Mullins will help facilitate the chamber’s focus on workforce development and talent pipeline programs to help upskill or reskill people who were laid off due to the crisis. The chamber will use information from this year’s Cape Fear Talent Survey to guide that work.

She is also working with the new Latin American Business Council to help guide its direction next year.

Other work: Mullins serves on the New Hanover County/City of Wilmington Community Relations Advisory Committee and the city of Wilmington’s Sister Cities Commission.

Tracey & Girard Newkirk

Co-Founders, Genesis Block

Tracey and Girard Newkirk, a husband-and-wife team, are founders of Genesis Block in downtown Wilmington.
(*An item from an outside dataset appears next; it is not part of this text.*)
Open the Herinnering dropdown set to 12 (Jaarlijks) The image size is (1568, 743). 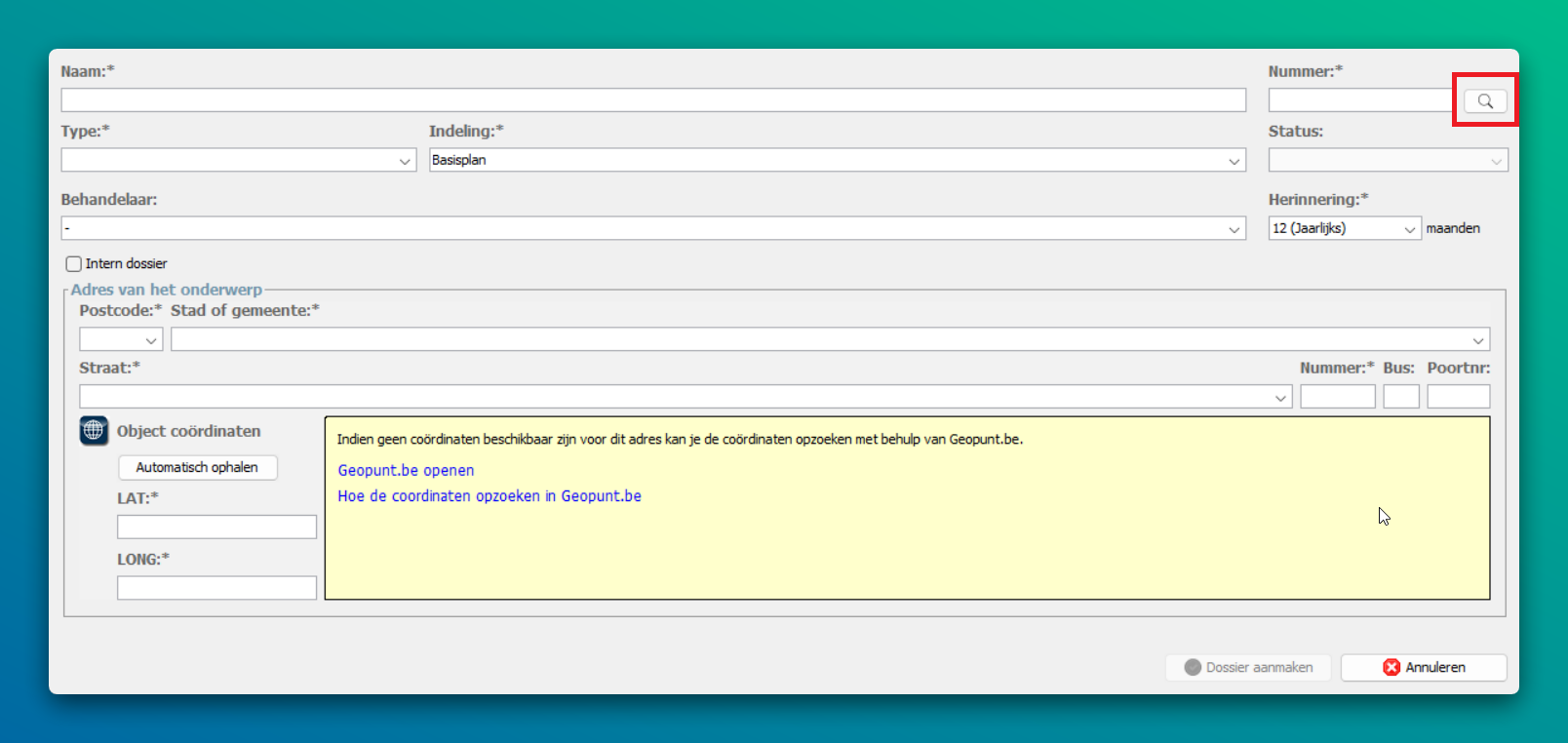point(1344,228)
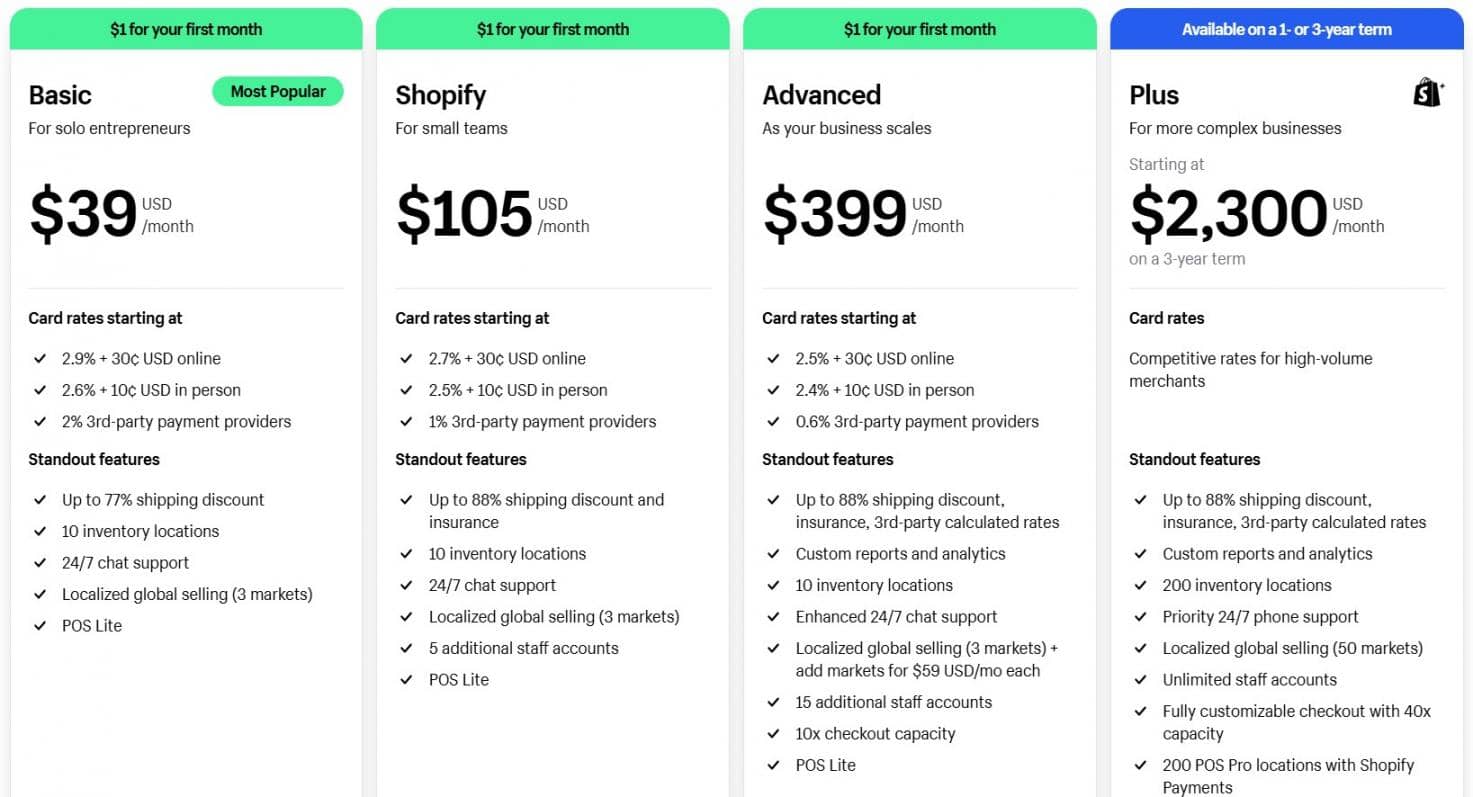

Tracey Newkirk is also the founder of UNEXO, and Girard Newkirk is the founder of technology company KWH Renewable Energy.

Why they're connectors this year:
Tracey and Girard Newkirk are both experienced business owners who saw a need in the community to establish a co-working space and business incubator that focuses on supporting the local minority and women entrepreneurship community. 

In 2020, the Newkirks founded Genesis Block with offices opening in November in downtown Wilmington. The community collaborative has a three-year goal to help launch companies that will create 400 jobs and add $13 million in investment in the area, the Newkirks said earlier this year. 

They also collaborated and received a grant from CastleBranch and tekMountain to develop the ANZA platform, an app and website with a database on Black-owned businesses in the Cape Fear region that also pairs minority-owned businesses with contractors. 

Genesis Bock hosted Demo Day during the Minority Enterprise Development Week, which showcased eight minority entrepreneurs.

Partnership: ResilNC and Cape Fear Collective for studying the pandemic’s effects on minority businesses.